__WHAT IS REQUIRED__:
From the records that follow, copy every line in which "blue" appears.

__DATA FOR REVIEW__:
========================

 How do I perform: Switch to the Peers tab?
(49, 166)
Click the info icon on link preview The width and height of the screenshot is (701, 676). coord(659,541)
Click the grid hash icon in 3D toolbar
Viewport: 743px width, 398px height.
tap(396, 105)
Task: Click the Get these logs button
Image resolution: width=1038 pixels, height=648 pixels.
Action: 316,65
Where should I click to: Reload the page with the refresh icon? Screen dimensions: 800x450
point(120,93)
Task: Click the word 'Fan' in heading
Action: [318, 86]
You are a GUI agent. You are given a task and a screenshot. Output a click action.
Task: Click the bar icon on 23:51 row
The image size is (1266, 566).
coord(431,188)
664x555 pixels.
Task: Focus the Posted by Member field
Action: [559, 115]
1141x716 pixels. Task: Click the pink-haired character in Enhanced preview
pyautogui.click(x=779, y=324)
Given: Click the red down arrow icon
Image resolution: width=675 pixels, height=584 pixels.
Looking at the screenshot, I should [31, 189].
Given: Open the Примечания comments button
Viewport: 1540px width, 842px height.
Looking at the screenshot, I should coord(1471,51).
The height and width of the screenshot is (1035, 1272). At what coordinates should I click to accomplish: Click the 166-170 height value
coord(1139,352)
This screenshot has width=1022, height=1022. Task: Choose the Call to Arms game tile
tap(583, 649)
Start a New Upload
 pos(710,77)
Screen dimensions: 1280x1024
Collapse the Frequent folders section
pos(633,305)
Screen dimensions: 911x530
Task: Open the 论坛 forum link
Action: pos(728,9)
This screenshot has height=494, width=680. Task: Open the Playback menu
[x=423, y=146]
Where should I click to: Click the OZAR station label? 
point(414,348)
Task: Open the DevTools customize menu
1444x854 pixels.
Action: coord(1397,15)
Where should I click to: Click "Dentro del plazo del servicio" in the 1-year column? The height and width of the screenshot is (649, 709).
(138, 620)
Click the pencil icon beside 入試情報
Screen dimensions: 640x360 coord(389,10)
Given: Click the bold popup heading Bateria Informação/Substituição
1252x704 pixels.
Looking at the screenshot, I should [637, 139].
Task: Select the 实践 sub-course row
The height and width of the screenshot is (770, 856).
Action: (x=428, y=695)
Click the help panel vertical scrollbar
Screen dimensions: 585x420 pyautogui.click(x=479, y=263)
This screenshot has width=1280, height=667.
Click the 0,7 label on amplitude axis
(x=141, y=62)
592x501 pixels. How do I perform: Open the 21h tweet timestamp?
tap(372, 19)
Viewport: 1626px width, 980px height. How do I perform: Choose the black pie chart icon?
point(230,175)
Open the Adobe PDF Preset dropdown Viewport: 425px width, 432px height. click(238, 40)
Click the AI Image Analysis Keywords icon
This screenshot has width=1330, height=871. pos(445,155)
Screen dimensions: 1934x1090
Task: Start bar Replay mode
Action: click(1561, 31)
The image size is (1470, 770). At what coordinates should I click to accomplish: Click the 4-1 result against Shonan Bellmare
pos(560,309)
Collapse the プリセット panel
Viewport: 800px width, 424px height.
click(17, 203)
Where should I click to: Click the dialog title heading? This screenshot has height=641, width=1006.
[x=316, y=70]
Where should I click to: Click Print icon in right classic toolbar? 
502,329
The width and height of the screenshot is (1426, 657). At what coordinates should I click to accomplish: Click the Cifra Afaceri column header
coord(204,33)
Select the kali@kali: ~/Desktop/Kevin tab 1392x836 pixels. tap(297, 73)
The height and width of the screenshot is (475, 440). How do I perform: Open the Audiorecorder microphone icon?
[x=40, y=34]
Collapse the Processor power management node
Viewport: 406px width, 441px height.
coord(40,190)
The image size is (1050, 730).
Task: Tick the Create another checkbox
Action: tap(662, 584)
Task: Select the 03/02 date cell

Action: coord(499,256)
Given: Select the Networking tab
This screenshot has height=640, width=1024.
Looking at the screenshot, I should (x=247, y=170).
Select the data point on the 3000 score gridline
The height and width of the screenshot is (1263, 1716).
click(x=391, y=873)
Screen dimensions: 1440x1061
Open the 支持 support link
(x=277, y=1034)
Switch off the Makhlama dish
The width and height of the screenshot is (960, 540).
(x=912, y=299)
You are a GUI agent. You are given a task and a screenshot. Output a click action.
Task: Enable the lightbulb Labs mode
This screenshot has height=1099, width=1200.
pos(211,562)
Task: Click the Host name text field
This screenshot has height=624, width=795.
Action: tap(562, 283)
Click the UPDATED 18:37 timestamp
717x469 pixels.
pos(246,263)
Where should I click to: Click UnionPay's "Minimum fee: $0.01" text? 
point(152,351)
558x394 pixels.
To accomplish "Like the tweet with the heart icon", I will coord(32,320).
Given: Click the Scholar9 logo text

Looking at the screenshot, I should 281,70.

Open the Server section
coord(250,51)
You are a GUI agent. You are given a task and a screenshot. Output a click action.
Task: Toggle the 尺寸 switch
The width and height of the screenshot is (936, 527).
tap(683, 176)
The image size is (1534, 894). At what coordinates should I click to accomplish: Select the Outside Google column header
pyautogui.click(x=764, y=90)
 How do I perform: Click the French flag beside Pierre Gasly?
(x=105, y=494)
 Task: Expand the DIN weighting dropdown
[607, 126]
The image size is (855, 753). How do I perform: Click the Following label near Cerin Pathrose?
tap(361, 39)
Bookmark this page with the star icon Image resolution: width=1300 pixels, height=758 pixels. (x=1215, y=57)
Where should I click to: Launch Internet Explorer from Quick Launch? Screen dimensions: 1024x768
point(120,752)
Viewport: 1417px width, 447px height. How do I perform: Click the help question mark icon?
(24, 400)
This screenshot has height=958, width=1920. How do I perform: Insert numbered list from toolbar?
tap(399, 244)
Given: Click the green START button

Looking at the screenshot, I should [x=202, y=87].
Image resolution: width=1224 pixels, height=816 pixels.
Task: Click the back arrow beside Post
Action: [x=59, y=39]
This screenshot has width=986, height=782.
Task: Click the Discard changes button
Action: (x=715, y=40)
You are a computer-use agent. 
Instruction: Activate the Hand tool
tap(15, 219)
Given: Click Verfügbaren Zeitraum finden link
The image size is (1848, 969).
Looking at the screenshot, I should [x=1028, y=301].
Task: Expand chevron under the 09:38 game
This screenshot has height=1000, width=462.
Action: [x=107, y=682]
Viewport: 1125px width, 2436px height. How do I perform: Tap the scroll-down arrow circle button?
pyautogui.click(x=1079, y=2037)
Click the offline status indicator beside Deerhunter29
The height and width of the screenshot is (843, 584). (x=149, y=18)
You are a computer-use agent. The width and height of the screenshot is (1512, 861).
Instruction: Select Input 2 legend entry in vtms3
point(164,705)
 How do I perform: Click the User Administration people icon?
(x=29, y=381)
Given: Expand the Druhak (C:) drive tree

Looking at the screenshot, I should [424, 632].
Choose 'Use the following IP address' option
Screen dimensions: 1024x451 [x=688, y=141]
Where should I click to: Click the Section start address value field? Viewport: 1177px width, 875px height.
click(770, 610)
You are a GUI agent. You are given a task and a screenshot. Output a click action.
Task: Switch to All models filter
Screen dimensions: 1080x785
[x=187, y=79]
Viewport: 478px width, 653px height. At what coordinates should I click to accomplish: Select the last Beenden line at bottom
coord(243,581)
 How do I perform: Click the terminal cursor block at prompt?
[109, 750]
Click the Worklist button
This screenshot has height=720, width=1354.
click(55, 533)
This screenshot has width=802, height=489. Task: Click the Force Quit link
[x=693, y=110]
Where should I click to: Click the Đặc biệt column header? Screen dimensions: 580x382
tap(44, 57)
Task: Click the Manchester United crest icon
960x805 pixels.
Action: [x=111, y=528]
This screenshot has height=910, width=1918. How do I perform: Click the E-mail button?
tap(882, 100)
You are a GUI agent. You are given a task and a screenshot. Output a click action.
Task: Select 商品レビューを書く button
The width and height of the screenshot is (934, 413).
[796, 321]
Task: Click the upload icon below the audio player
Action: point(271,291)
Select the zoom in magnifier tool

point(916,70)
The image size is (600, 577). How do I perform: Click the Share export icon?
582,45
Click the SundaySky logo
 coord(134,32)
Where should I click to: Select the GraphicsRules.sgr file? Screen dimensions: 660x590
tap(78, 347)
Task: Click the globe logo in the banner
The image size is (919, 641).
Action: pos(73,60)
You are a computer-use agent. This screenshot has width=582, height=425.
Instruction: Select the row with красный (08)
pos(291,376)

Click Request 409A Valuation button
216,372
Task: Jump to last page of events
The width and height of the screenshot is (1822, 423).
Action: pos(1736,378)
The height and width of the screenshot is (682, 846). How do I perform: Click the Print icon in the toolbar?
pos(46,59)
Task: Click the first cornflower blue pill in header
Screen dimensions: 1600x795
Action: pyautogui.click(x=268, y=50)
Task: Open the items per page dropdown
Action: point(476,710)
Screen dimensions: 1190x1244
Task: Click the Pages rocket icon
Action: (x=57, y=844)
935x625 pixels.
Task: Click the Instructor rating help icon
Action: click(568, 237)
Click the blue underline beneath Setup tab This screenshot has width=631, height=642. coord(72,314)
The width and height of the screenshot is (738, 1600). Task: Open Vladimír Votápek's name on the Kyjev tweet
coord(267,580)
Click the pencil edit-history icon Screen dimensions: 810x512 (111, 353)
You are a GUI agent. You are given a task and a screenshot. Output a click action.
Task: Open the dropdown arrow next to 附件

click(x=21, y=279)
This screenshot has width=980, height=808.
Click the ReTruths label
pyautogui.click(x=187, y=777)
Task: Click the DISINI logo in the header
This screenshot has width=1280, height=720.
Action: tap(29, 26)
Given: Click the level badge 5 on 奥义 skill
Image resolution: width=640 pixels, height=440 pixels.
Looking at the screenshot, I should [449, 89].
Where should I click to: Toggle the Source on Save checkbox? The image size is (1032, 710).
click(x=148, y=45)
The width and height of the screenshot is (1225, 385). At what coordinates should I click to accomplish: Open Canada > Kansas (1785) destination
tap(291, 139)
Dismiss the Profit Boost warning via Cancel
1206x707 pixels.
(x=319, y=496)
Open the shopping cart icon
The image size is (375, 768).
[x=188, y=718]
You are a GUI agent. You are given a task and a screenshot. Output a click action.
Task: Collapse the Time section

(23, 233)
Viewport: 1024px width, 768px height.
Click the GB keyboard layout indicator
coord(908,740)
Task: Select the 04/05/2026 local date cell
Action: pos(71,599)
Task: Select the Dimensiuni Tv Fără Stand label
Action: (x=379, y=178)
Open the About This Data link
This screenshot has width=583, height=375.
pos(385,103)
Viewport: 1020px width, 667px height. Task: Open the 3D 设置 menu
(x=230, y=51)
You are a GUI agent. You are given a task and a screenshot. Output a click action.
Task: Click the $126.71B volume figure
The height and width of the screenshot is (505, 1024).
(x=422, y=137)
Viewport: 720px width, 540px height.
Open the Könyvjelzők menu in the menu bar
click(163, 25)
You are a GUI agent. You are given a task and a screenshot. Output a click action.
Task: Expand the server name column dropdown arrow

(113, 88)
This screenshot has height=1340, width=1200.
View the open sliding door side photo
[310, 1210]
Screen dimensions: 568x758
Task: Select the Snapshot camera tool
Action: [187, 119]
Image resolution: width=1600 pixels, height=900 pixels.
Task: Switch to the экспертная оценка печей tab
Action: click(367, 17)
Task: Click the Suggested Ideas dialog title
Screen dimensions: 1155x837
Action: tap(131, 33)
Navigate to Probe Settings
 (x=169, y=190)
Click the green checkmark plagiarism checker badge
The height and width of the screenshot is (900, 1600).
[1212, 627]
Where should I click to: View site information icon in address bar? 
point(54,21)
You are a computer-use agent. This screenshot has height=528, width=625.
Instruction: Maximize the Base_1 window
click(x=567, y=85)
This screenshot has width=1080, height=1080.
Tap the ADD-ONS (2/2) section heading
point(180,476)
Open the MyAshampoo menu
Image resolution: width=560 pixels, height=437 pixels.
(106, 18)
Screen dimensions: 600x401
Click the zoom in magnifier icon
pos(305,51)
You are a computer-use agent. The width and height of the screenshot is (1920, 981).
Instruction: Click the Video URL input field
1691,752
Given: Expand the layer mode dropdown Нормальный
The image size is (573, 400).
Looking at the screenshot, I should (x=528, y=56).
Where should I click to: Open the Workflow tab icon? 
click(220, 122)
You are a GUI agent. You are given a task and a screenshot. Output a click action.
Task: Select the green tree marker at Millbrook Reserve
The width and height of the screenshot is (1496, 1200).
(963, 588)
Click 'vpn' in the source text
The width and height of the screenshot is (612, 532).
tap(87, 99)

========================

__ANSWER TO THIS PROBLEM__:
Task: Click the first cornflower blue pill in header
Click the blue underline beneath Setup tab This screenshot has width=631, height=642. coord(72,314)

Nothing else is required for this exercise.